Rizal mewakili suara ratusan ribu warga yang sudah lelah dengan situasi ini. Ia menanggapi keras surat dari Aptrindo (Asosiasi Pengusaha Truk Indonesia) kepada Dirjen Perhubungan Darat yang mempersoalkan kerugian ekonomi akibat pembatasan truk besar di jalur Pantura.
“Tidak ada itu kerugian miliaran yang lebih penting dari nyawa.
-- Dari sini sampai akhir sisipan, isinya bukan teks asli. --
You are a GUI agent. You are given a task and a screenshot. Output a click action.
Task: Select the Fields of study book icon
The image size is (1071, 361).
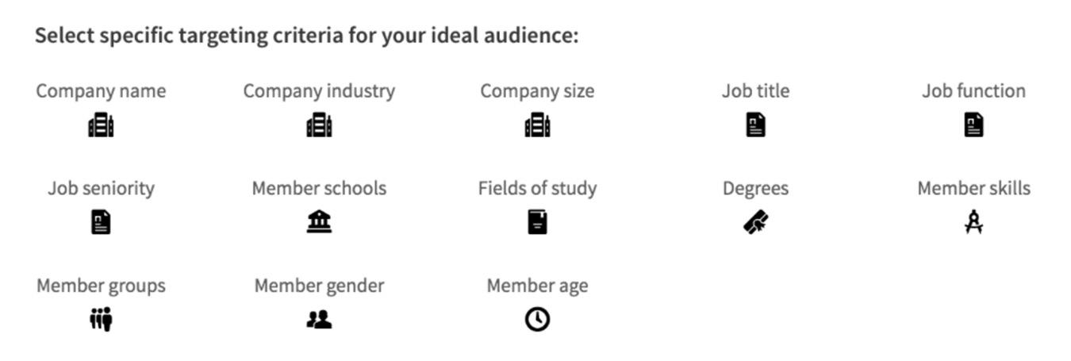[x=537, y=221]
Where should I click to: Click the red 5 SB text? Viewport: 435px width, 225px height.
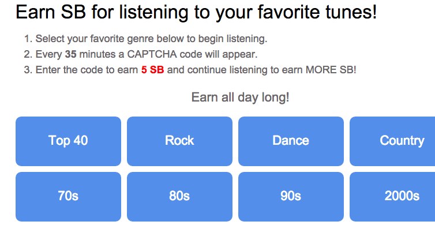[x=152, y=70]
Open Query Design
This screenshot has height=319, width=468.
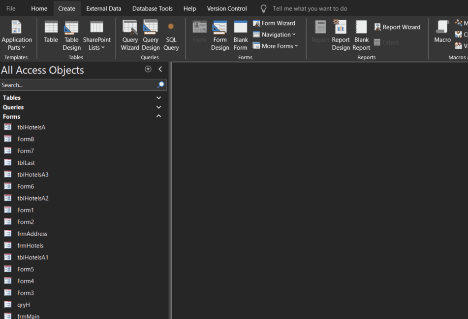(150, 34)
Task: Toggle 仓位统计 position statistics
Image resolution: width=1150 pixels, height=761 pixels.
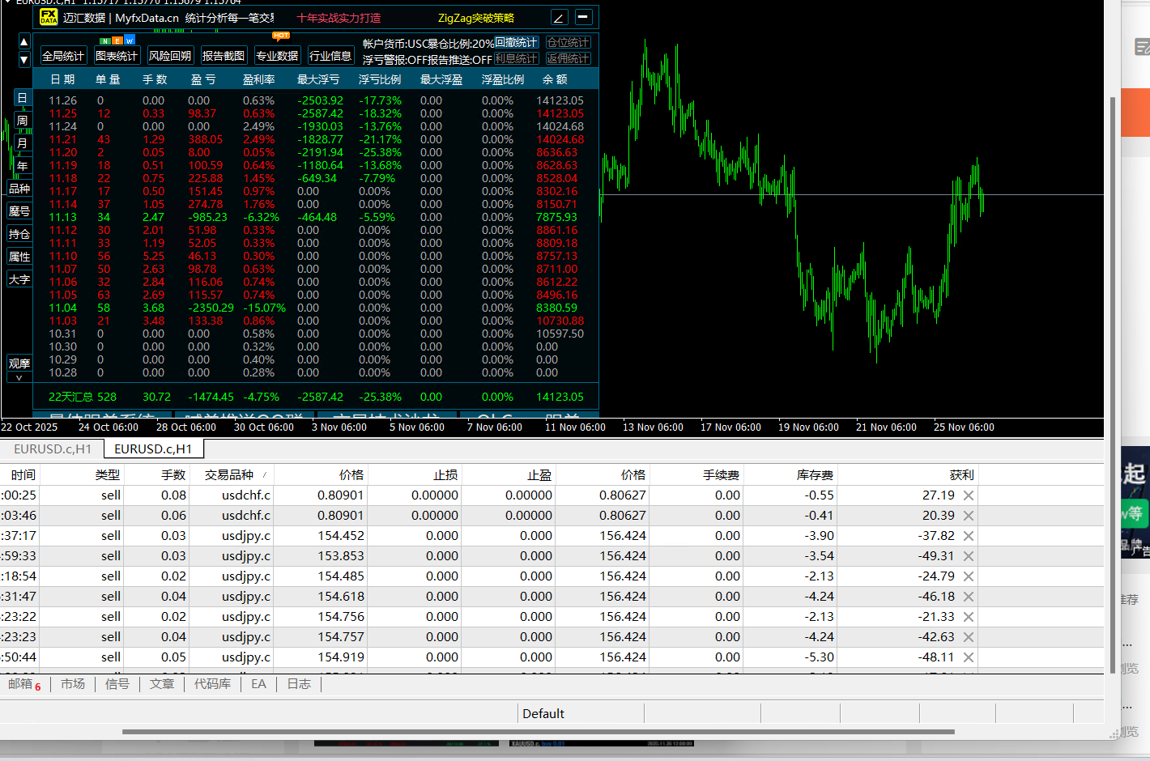Action: [x=568, y=42]
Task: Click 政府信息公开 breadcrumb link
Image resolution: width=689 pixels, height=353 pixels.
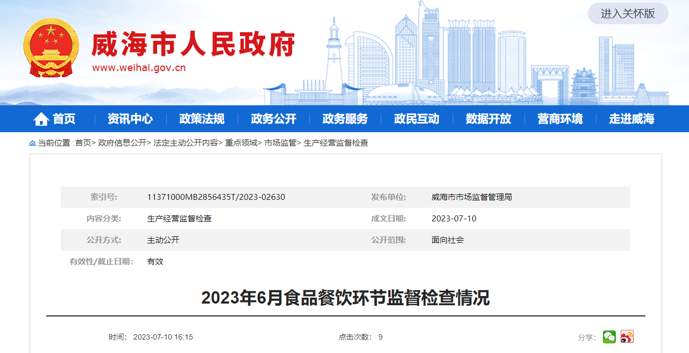Action: pyautogui.click(x=122, y=143)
Satu nyawa saja, tidak bisa diganti dengan seluruh kekayaan,” katanya. “Kalau perlu kita bicara triliunan, tapi itu pun tidak akan cukup untuk mengganti satu kehidupan yang hilang di jalan.”
Lebih lanjut, Rizal mengkritik interpretasi sepihak Aptrindo terhadap surat edaran Dirjen Perhubungan Darat Nomor AJ/903/2025. Menurutnya, surat tersebut tidak melarang semua jenis truk, melainkan mengatur secara spesifik kendaraan dengan tonase besar.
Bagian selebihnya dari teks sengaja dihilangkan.